My aspirations didn't stop there, even though they could have after achieving such a lofty goal which I still put it on my resume in the skills section...Completion of Super Mario Bros. 3 without using a single warp whistle. More often than not, it really "WOWS" the person hiring. After my Mario exploits, as completed as I felt, I knew there had to be more to this little thing we call life.
With Mario completed and my hopes of being a Transformer, GI Joe, Thundercat, or Ninja Turtle dashed, I had to find other avenues. Who knew that a trip to Disneyland would change my aspirations. One night while waiting in line for the ride Pirates of the Caribbean, it clicked. I could be a pirate; a swashbuckling, scurvy sea dog, pillaging and plundering the Seven Seas. I could hunt treasure and become the most notorious pirate in history. As these thoughts were crossing my mind, I glimpsed a Chinese man holding up a multi-colored light saber in the air and walking swiftly towards Splash Mountain. The light saber gleamed like a beacon, a lighthouse, leading the way. On his heels trailed what appeared to be a nation of Chinese followers. That was it, I could be a tour guide. So, there I was, at the age of 8, deadlocked on whether I would be a pirate or a tour guide in the future.
For those of you that know me, you know I never became a pirate due to the fact I get seasick and cannot even ride a Waverunner at Lake Mead without vomiting. And, the tour guide thing didn't pan out. It seems Asians want to follow Asians...who knew? All the time spent honing my skills was wasted or so I thought.
I tell you that long winded story to get us to the point I actually want to share. Sorry, it takes me a while to get there sometimes.
Have you ever had an embarrassing moment that you will never forget?
We all have. In some, we are embarrassed for ourselves. In others, we are embarrassed for someone we love. And, sometimes, we are just embarrassed and we aren't sure why.
Funny thing about pregnant women, they have to urinate all the time. They need the restroom early and often. When the urine is ready to flow, it is now or never. Since this is our first pregnancy, I am still learning. I wasn't prepared. Being an Eagle Scout, you would think I would follow the motto of "Be Prepared", but I didn't. And, the result was urine on the floor of Aisle 6 of Hobby Lobby. This unfortunate accident lead me to utilize the skills I developed in pirating and tour guiding.
Once again, I had a mission. For the next two days, I wandered around stores and restaurants in Boulder City, Henderson, and Las Vegas.
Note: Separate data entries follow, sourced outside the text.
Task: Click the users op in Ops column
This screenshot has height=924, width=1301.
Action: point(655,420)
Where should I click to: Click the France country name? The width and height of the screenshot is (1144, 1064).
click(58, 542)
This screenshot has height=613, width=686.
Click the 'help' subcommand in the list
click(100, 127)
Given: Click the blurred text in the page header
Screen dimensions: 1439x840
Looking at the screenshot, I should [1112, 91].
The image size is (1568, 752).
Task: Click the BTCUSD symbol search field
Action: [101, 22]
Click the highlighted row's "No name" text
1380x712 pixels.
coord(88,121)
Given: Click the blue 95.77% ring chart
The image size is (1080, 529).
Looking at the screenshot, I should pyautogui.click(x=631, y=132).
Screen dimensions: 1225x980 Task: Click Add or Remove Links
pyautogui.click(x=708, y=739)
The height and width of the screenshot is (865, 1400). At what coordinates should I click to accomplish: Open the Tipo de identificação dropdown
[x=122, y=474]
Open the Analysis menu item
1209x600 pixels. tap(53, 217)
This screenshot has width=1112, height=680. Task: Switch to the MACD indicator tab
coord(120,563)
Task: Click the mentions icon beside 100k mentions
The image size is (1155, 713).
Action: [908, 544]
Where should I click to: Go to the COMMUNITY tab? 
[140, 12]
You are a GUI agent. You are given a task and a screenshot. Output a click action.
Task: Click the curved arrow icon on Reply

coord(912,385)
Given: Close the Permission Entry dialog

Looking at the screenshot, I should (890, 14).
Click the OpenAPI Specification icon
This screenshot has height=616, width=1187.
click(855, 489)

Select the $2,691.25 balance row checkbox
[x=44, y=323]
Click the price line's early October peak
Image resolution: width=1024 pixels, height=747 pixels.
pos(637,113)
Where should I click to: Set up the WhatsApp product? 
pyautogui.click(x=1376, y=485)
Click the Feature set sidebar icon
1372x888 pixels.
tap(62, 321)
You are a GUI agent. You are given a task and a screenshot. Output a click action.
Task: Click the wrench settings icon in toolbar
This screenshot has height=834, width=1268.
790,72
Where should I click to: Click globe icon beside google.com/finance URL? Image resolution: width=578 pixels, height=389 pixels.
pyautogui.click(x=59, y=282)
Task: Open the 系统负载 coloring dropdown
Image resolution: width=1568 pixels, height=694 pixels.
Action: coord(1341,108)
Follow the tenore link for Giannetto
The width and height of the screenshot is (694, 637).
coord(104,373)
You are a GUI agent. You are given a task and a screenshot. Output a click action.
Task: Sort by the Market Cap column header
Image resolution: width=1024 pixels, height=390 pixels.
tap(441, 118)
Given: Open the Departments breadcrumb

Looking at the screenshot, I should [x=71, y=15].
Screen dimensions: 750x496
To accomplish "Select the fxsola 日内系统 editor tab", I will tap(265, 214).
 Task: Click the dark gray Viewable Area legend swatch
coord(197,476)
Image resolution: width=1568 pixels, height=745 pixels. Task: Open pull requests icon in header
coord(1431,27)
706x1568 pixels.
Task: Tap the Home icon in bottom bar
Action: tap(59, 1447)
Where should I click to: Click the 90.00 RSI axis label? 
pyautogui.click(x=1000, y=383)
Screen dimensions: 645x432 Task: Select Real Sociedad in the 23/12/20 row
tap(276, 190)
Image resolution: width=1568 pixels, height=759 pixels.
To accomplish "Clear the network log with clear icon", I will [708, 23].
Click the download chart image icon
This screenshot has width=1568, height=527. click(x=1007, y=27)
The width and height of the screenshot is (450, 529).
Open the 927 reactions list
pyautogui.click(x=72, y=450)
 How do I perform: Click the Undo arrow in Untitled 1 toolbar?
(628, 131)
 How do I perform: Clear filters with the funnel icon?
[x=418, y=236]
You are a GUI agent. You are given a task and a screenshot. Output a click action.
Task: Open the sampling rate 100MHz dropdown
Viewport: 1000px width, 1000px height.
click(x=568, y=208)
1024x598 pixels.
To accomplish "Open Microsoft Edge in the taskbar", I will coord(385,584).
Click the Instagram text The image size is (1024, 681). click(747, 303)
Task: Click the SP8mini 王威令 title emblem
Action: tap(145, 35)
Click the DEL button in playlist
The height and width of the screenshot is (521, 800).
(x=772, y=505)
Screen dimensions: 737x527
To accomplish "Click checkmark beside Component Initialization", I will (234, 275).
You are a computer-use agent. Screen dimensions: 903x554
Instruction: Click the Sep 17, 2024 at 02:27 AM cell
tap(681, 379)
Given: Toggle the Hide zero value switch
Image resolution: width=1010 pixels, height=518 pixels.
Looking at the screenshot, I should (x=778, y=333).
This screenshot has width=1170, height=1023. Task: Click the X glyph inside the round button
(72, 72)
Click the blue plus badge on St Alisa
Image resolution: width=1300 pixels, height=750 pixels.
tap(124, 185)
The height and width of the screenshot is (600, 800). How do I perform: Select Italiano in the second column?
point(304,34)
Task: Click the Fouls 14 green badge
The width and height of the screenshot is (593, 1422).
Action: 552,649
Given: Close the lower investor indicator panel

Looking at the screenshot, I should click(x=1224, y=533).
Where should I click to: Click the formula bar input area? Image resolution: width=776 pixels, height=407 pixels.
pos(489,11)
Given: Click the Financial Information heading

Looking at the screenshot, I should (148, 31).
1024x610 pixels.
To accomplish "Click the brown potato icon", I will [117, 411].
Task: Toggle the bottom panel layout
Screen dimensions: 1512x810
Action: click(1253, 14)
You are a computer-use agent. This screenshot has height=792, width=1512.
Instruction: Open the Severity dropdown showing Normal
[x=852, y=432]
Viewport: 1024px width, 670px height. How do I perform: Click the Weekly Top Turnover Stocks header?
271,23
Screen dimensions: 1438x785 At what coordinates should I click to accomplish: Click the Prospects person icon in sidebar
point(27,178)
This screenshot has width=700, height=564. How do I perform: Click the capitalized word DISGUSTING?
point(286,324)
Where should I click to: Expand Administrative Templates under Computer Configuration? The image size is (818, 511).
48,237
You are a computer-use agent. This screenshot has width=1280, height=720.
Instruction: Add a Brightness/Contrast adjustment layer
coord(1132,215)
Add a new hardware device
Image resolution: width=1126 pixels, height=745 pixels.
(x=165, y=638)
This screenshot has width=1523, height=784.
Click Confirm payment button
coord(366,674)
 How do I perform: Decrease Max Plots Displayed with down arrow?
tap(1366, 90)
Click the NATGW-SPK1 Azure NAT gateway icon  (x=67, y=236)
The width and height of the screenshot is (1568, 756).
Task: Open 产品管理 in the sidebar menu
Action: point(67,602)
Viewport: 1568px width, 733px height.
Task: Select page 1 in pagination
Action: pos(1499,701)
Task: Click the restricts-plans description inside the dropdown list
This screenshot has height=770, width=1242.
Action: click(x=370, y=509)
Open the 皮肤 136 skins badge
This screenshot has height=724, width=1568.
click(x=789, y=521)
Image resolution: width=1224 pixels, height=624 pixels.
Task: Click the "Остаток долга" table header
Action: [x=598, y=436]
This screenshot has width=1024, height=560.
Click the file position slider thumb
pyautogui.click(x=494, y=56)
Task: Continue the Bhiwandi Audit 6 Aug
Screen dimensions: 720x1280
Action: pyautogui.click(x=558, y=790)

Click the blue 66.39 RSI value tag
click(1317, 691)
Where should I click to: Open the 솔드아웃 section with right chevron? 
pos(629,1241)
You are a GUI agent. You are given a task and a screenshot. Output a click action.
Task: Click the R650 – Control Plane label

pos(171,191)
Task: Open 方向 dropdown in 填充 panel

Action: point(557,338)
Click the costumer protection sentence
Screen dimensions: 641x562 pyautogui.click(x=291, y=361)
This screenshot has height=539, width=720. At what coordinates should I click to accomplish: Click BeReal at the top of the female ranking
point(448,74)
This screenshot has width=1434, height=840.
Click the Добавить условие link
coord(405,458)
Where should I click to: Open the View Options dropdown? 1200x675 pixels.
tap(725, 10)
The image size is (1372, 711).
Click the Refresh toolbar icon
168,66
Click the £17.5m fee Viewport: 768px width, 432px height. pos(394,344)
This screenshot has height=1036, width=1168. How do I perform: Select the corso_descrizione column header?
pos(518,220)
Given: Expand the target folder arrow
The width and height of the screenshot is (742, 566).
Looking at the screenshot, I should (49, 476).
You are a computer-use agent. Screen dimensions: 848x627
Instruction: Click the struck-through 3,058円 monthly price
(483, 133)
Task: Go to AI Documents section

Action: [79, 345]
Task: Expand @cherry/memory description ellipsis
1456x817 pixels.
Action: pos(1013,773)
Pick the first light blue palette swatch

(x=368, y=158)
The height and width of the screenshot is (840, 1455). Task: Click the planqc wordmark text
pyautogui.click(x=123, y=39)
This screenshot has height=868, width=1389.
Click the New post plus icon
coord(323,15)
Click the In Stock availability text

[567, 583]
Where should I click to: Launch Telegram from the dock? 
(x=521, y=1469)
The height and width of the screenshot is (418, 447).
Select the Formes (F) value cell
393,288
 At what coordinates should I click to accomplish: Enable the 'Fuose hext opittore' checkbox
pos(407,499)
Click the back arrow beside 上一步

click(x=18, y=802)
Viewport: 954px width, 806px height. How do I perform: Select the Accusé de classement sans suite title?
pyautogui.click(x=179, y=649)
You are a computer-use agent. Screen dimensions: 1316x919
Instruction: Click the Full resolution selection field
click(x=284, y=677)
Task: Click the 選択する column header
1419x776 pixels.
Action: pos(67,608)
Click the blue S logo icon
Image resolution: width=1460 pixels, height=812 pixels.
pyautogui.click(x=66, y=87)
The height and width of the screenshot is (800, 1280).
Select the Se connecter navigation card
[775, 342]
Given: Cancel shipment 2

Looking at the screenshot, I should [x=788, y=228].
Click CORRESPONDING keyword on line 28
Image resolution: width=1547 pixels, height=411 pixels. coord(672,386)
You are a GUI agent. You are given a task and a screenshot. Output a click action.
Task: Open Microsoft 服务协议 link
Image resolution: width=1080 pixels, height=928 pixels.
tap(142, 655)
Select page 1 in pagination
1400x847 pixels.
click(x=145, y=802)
I never purchased anything. I was just the creepy guy walking in places with a notebook jotting down who knows what on a pad of paper. I went to Applebee's, Michael's, Wal-Mart, Target, Baby 'R' Us, McDonald's, Five Guys (may have purchased something there), and countless other places. All in the name of not having urine spilled on Aisle 6 again.
At this point, I know where every bathroom is in seven zip codes. I can tell you where the nearest bathroom is to your current location at anytime. I can tell you how many paces it takes to reach said bathroom and let you know how many stalls it has. I can tell you what type of toilet paper they use and give you a cleanliness rating from 1-10. At his point, I am prepared. No more urine will be spilled on my watch...at least not for another 10 weeks or so...
From now on "X" marks the stall.
PS: I may or may not have prejuried myself regarding urine on the floor at Hobby Lobby. At this point, my lawyers have instructed me to plead the 5th.